Star
Wars: Episode I - The Phantom Menace, the first of
three prequels to the "Star Wars" series is not a film for
mature adults; it is for children who read comic books and
be counted upon to attend the film multiple times. The tagline
of the film is "Every generation has a legend. Every journey
has a first step. Every saga has a beginning." Nevertheless,
strange adult ideas permeate the script, albeit vaguely. Early
in the story we learn that our galaxy is for free trade, but
a rival galaxy insists on collecting tariffs in the manner
of the robber barons of the Rhine River who retarded Germany’s
rise by a few centuries. Our hero Qui-Gon Jinn (played by
Liam Neeson) is an invincible Jedi warrior out to serve a
noble cause, namely, negotiating tariff reduction. However,
he is secretly sent by advisers to weak Queen Amidala (played
by Natalie Portman) because the Federation’s parliament is
in gridlock, unable to make up its mind what to do about the
conflict. In short, democracy is too slow, so covert action
is preferable. George Lucas, the film’s director and scriptwriter,
continues to provide medieval garb and undemocratic conceptions
of politics to young filmviewers in which decisive, executive
power is preferable to the slow, consultative processes of
representative government. Thus, filmviewers get action instead
of reason, the hallmark of fascism. "May the force be with
you" is still the highest ambition of the few. The original
Star Wars film of 1977 tantalized youth to
the glory of warfare in the post-Vietnam era, though with
Cold War discourse. Indeed, in due course President Ronald
Reagan justified extraordinary deficit military spending for
an unattainable "star wars" shield to defend against the "evil
Russian empire" a few years after the "evil Galactic empire"

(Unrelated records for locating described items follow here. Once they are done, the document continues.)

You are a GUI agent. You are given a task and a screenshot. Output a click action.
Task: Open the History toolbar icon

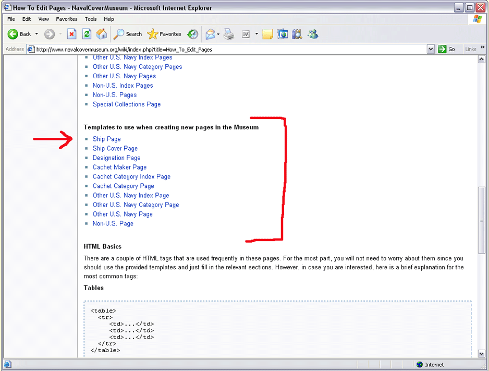click(x=193, y=34)
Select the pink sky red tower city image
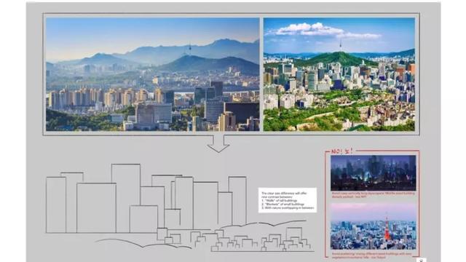466x262 pixels. point(374,226)
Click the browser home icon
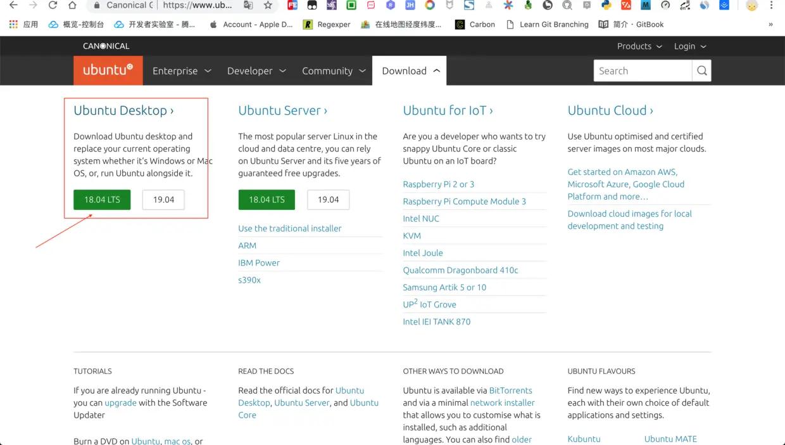Screen dimensions: 785x445 [72, 6]
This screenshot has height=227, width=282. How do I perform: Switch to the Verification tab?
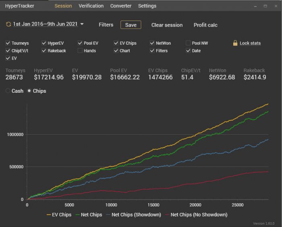coord(91,6)
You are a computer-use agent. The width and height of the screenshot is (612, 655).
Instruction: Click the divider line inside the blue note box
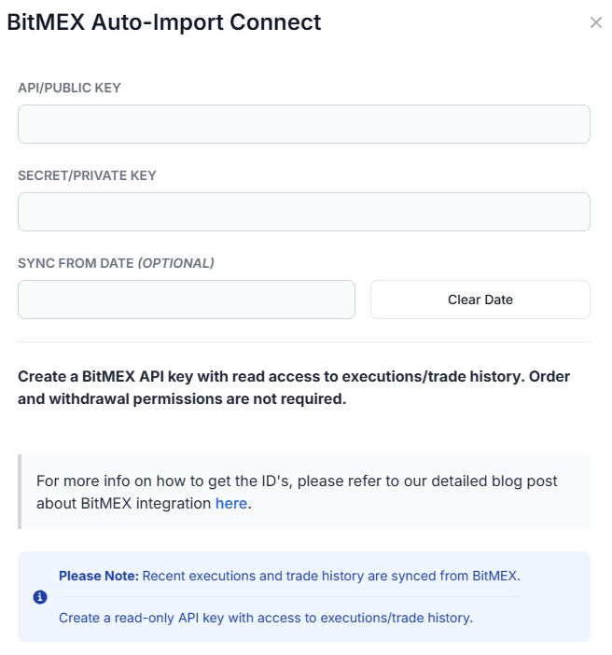point(289,596)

was first identified in Star Wars. Now, Episode
I retrospectively justifies the political process that gave
us Iran-Contra, the Grenada invasion, and countless covert
actions. We even find that fatherless but precocious child
Anakin Skywalker (played by Jake Lloyd) can be taken away
from his mother (played by Pernilla August) in order to fulfill
his Lucasesque destiny as a star warrior and future father
of Luke Skywalker. With no sentimentality about leaving his
mother, it is no wonder that Anakin is later transformed into
Darth Vader. With a weak queen as the ruler of the Federation,
destined to marry Anakin, there is no positive role for women
in Lucas’s preferred undemocratic world. Lucas appeals to
fatherless children to abandon their mothers without tears
in order to join a violent gang, as if they needed any inducement
to do so in the inner cities. Moreover, Jinn’s valet, a bumbling
Stepin Fetchit, can only annoy African Americans, one of whom
(Ahmed Best) plays the part. Nevertheless, the political implications
of Episode I will probably sail over the heads of the audience
and the politicians, and Lucas’s candidate for president,
whoever that may be, is not yet on the political horizon.
Why the prequel? Lucas, director of American Graffiti
(1973), knows the box office power of nostalgia. But just
think: the third of the prequels will come in the year 2005,
when the original cherubic Star Wars fans will
be in their thirties, and a new generation of fascistic racist
sexists can be cultivated all over again to hate their parents.